Author: Joshilyn Jackson
Publisher: William Morrow
Genre: Fiction
Source: William Morrow
Goodreads: With empathy, grace, humor, and piercing insight, the author of gods in Alabama pens a powerful, emotionally resonant novel of the South that confronts the truth about privilege, family, and the distinctions between perception and reality—the stories we tell ourselves about our origins and who we really are.
Superheroes have always been Leia Birch Briggs’ weakness. One tequila-soaked night at a comics convention, the usually level-headed graphic novelist is swept off her barstool by a handsome and anonymous Batman.
It turns out the caped crusader has left her with more than just a nice, fuzzy memory. She’s having a baby boy–an unexpected but not unhappy development in the thirty-eight year-old’s life. But before Leia can break the news of her impending single-motherhood (including the fact that her baby is biracial) to her conventional, Southern family, her step-sister Rachel’s marriage implodes. Worse, she learns her beloved ninety-year-old grandmother, Birchie, is losing her mind, and she’s been hiding her dementia with the help of Wattie, her best friend since girlhood.

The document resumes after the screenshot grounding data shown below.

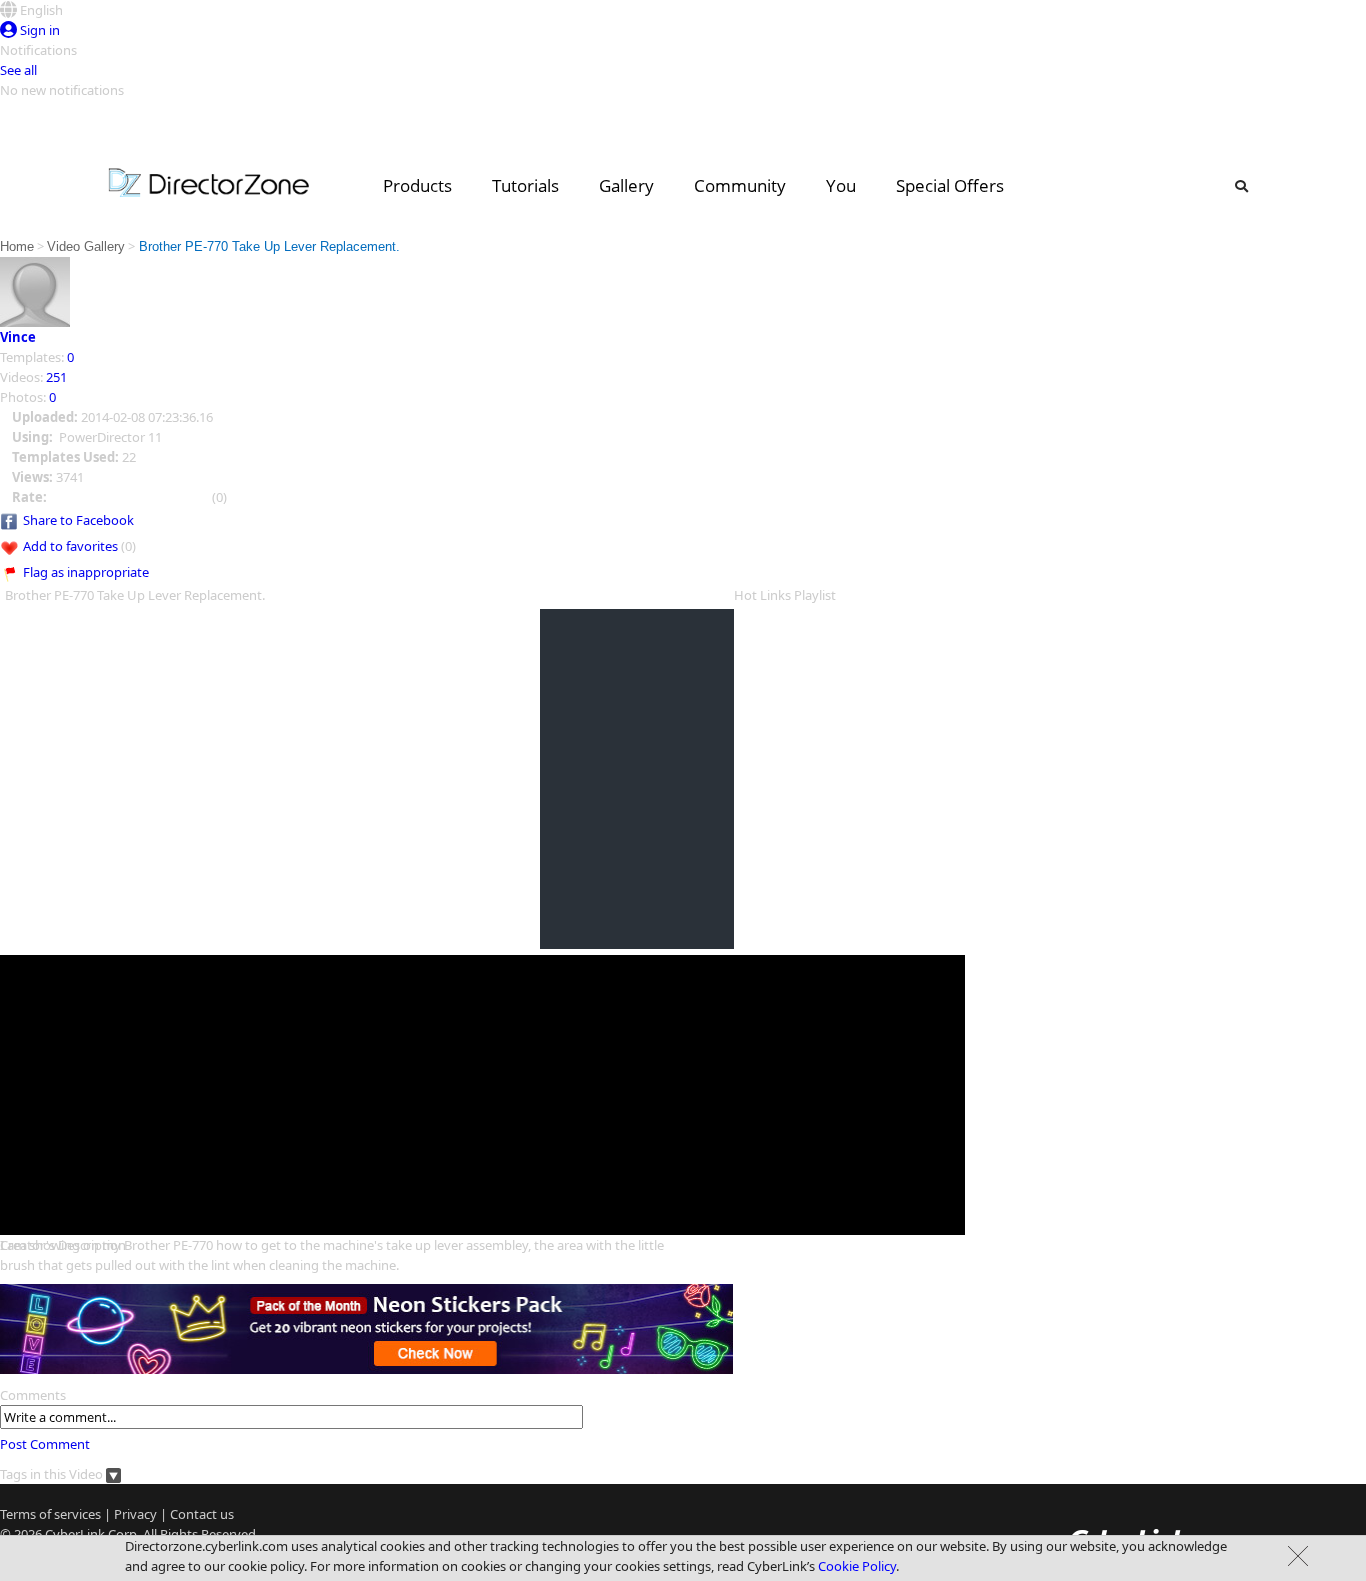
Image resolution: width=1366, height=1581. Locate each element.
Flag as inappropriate (86, 572)
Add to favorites (70, 546)
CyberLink (75, 1534)
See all (18, 70)
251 (56, 377)
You (841, 185)
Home (17, 246)
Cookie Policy (857, 1566)
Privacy (135, 1514)
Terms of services (50, 1514)
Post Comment (45, 1444)
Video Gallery (86, 246)
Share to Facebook (78, 520)
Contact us (202, 1514)
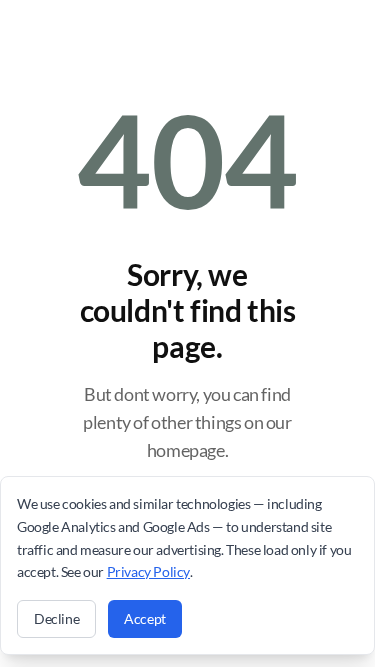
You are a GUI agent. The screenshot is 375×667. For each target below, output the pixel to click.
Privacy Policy (148, 571)
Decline (56, 618)
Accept (145, 618)
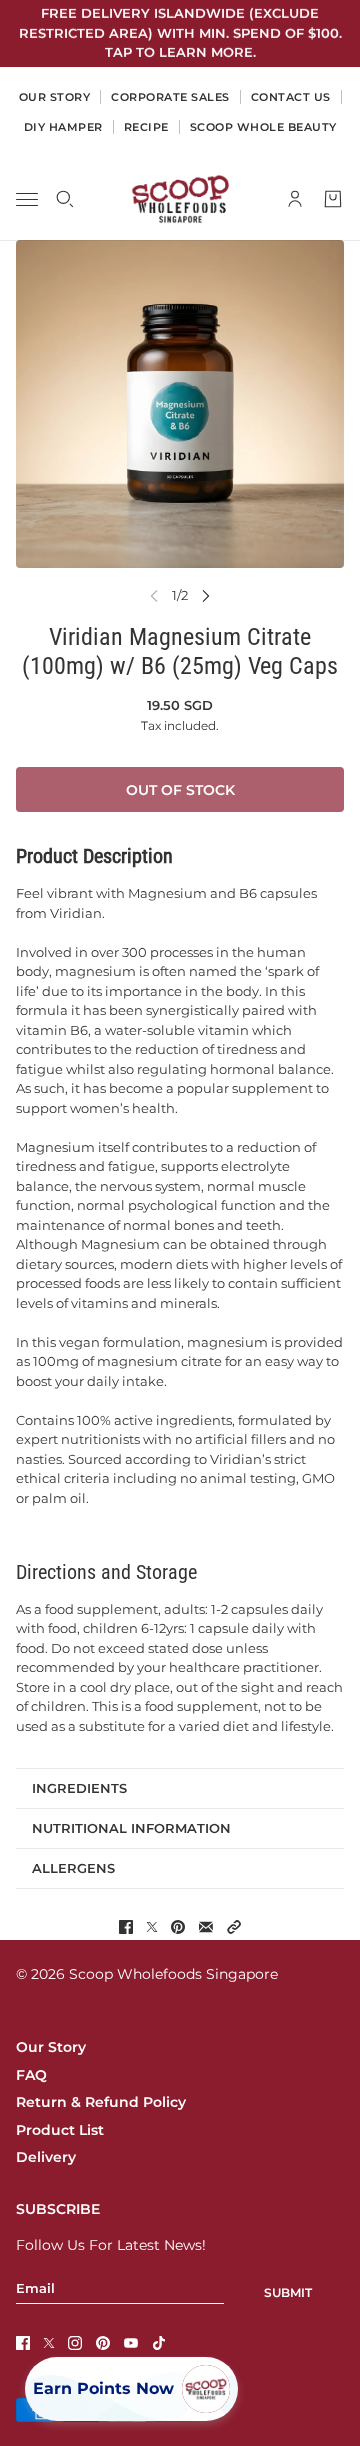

Leia returns to Alabama to put her grandmother’s affairs in order, clean out the big Victorian that has been in the Birch family for generations, and tell her family that she’s pregnant. Yet just when Leia thinks she’s got it all under control, she learns that illness is not the only thing Birchie’s been hiding. Tucked in the attic is a dangerous secret with roots that reach all the way back to the Civil War. Its exposure threatens the family’s freedom and future, and it will change everything about how Leia sees herself and her sister, her son and his missing father, and the world she thinks she knows.
Ope’s Opinion: I liked the Southern woman in this book and their relationships. As usual, Joshilyn Jackson makes the characters come alive. She makes me feel like these are women I know or wish I knew. They kept me reading.
The “sister” relationship is shown between Leia and Rachel and Birchie and Wattie. They are of different generations, but the relationships are similar, easy to relate to.
A little mystery, along with all the southern charm and the heartache of being a care taker of an elderly relative, make this a very well rounded story. The ending left me wanting a little more.
I’ll probably end up listening to this one. I appreciate your thoughts on it!